_EXERCISE DATA:_
● ● ● ● ● ● ●
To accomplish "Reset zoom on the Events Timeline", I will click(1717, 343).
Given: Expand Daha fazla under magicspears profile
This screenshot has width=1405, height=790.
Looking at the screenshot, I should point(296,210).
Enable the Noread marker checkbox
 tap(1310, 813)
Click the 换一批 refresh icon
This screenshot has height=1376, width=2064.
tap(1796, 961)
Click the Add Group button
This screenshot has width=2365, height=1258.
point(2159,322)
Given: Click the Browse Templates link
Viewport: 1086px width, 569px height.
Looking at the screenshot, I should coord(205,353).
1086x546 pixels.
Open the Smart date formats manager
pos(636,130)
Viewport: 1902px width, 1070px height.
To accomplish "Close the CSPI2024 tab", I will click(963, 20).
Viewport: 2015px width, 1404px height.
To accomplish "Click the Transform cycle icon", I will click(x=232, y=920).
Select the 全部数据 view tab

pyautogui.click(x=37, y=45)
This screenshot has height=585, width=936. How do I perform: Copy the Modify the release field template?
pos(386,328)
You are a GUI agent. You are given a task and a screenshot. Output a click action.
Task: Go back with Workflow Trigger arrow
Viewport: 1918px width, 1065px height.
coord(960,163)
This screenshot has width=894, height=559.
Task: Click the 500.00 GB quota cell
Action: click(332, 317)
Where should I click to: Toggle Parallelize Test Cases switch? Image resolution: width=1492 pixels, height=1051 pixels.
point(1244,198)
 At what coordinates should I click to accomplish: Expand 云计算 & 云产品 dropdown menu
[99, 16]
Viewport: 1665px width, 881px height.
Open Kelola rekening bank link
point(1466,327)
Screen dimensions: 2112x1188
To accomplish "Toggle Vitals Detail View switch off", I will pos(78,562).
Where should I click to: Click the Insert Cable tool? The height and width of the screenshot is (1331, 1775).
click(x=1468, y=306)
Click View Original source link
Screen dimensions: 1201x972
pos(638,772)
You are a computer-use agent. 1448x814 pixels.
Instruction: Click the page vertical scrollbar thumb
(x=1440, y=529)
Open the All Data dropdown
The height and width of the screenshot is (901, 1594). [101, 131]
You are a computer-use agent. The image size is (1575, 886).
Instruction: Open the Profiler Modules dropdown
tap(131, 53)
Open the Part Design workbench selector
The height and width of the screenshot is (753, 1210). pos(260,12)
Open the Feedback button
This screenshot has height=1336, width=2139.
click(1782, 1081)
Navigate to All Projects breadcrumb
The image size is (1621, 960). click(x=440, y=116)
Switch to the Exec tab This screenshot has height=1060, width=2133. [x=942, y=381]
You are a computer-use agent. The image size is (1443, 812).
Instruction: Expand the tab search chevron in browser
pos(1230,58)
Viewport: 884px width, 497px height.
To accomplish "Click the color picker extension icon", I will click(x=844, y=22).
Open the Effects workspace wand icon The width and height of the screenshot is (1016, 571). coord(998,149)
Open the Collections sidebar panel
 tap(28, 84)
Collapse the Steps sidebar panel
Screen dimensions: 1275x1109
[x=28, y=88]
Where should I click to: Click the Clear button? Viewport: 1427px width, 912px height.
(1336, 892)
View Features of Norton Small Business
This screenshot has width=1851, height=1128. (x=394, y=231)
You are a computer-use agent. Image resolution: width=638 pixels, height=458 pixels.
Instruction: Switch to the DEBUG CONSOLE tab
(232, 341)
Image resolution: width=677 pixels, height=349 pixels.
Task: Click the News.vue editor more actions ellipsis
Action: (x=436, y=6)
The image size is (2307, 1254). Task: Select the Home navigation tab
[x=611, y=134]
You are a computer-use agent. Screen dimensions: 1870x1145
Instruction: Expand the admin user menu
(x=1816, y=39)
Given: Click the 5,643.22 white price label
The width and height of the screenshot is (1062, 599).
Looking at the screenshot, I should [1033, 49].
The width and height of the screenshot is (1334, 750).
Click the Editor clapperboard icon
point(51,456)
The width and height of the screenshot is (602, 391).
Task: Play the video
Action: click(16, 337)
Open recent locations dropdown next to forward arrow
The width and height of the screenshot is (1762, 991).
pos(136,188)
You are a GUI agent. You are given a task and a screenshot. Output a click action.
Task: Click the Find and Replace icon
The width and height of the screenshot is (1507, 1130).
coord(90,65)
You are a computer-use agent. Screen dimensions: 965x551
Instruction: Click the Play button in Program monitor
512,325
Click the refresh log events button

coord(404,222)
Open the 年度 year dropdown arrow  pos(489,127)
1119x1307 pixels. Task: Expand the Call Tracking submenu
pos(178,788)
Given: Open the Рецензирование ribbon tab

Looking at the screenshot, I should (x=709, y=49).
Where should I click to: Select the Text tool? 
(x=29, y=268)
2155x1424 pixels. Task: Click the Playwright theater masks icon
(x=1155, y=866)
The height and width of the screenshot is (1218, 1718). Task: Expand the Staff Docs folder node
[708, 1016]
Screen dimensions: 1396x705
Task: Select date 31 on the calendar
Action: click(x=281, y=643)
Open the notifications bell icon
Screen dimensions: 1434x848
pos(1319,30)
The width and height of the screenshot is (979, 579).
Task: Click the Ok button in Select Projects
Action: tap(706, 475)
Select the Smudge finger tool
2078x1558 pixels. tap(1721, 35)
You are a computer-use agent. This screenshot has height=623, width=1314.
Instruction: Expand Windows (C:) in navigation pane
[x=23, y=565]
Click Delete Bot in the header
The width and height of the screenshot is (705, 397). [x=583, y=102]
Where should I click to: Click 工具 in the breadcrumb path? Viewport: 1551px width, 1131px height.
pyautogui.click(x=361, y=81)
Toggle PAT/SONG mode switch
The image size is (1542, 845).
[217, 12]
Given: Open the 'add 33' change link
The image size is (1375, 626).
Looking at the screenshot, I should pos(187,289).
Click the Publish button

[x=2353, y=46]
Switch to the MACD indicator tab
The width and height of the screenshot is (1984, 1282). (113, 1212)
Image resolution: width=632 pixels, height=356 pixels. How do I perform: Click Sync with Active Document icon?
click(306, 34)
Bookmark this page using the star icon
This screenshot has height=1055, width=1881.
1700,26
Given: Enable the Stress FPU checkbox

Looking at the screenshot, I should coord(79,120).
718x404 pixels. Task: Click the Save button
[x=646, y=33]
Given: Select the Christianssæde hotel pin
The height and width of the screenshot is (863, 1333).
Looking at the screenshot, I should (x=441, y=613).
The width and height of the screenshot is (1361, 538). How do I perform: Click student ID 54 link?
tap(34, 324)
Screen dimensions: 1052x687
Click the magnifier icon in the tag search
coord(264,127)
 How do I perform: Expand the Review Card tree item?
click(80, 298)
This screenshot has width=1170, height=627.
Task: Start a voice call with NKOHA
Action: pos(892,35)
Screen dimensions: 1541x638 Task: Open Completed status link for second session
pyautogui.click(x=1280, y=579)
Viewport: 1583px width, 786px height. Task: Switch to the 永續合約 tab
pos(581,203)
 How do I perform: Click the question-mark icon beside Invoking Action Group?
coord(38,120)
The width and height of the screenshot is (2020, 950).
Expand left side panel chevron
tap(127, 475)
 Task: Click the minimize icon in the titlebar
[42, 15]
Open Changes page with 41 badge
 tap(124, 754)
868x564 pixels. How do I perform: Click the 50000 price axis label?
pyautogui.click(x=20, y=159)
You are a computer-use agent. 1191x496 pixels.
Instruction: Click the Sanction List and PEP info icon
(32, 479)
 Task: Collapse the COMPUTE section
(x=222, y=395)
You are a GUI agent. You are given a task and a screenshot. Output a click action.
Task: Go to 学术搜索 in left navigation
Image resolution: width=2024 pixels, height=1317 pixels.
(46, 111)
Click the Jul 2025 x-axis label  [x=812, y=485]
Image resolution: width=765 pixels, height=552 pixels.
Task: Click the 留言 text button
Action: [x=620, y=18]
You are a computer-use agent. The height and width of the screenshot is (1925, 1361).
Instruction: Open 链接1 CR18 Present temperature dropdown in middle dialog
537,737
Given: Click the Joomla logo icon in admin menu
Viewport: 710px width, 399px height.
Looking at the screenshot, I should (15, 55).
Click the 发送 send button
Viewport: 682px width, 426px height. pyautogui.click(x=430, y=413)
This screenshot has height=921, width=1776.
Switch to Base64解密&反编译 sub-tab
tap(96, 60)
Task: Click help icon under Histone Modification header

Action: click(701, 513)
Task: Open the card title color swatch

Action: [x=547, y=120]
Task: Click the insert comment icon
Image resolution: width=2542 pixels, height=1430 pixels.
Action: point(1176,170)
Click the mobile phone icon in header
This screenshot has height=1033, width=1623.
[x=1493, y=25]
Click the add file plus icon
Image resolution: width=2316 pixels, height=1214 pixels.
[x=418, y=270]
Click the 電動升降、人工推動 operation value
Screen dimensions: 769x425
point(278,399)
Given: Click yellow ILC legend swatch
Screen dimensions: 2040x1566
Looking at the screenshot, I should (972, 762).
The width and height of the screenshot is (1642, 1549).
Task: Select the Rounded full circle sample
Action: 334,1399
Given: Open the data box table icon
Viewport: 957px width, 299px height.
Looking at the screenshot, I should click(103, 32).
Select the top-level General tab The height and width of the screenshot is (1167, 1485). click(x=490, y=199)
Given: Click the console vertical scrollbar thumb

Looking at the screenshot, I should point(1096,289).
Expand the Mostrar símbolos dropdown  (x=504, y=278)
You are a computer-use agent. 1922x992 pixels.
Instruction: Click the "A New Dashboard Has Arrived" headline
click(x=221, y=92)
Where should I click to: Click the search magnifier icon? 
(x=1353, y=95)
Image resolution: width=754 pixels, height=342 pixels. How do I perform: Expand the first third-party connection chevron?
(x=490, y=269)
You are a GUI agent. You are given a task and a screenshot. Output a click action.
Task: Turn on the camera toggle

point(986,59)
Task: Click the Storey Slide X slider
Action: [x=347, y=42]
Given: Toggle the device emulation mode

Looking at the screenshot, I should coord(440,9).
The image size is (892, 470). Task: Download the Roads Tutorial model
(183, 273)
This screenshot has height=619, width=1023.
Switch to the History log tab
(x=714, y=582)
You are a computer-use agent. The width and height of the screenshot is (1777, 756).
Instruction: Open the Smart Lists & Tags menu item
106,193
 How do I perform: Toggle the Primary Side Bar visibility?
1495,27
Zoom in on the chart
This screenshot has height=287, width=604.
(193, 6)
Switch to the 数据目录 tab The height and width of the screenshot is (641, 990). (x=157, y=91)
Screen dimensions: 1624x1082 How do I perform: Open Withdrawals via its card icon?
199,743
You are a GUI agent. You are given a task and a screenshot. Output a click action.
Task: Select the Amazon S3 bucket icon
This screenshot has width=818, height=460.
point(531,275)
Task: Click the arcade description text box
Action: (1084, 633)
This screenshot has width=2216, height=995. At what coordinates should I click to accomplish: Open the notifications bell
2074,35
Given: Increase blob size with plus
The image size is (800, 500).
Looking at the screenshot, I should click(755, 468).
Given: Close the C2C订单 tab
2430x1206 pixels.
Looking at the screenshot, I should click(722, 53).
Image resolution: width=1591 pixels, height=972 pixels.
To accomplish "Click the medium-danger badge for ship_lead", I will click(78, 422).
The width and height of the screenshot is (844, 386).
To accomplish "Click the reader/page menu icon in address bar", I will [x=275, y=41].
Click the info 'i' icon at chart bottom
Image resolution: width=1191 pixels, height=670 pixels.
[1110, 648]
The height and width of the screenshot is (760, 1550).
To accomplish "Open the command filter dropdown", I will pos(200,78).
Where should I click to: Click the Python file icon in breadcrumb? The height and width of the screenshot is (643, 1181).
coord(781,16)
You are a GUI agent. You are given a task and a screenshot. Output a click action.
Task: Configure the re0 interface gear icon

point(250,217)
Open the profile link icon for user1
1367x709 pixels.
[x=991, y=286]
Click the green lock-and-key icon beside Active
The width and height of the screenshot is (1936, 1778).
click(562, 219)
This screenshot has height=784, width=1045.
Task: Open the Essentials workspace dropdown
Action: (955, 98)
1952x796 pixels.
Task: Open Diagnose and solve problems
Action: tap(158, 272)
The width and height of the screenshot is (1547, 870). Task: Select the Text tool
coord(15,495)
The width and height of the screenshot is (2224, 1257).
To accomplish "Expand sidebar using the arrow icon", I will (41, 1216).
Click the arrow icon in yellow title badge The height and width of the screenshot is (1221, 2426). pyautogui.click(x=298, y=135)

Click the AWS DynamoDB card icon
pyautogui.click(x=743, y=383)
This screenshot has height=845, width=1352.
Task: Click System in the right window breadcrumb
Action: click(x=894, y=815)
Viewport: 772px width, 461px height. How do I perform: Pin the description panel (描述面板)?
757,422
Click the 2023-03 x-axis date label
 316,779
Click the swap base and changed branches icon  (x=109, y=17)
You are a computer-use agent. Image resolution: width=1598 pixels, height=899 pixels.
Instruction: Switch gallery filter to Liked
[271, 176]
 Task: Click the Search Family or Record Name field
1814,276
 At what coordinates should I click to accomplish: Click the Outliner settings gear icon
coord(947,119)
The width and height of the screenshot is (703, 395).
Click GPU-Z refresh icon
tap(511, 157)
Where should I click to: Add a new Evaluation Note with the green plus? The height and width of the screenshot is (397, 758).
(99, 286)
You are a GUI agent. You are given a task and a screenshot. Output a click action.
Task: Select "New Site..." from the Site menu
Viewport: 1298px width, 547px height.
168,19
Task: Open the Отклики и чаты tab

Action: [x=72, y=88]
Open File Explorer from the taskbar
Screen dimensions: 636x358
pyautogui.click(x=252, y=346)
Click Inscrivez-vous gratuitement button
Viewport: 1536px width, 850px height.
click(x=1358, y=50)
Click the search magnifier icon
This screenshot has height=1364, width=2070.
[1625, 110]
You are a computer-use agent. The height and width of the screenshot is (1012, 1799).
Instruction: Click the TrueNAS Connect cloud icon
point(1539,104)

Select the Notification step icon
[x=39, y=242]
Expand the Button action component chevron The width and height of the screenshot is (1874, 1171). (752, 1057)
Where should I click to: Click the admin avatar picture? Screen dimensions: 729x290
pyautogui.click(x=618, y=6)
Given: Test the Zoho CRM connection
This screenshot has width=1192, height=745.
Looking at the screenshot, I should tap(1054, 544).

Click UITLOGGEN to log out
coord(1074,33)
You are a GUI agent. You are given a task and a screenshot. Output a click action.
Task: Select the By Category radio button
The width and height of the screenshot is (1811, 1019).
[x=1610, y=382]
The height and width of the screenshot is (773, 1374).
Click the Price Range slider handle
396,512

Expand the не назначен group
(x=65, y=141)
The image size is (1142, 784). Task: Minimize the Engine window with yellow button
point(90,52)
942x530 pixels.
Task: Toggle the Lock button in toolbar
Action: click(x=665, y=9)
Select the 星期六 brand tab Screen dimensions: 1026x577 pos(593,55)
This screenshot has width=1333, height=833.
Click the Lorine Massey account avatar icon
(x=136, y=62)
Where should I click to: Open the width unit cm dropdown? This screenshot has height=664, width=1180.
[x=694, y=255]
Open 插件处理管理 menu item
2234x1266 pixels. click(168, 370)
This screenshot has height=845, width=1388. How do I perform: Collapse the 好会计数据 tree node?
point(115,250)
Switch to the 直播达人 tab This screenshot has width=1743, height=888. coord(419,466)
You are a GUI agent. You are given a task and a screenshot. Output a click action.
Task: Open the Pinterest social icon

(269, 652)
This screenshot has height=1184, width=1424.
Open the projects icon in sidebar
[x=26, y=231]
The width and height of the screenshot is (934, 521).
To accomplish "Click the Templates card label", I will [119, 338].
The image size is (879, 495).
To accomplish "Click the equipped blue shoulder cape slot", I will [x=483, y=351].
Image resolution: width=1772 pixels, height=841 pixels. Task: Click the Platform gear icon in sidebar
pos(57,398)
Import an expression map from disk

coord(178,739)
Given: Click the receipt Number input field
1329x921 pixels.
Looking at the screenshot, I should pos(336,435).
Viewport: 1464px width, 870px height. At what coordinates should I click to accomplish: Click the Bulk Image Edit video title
● ● ● ● ● ● ●
_TASK PROMPT:_
Each line from the one containing "Image resolution: width=1772" to the final line of the entries above must be returned exactly, and no other line may appear.

_EXPECTED ANSWER:_
Image resolution: width=1772 pixels, height=841 pixels. Task: Click the Platform gear icon in sidebar
pos(57,398)
Import an expression map from disk

coord(178,739)
Given: Click the receipt Number input field
1329x921 pixels.
Looking at the screenshot, I should pos(336,435).
Viewport: 1464px width, 870px height. At what coordinates should I click to accomplish: Click the Bulk Image Edit video title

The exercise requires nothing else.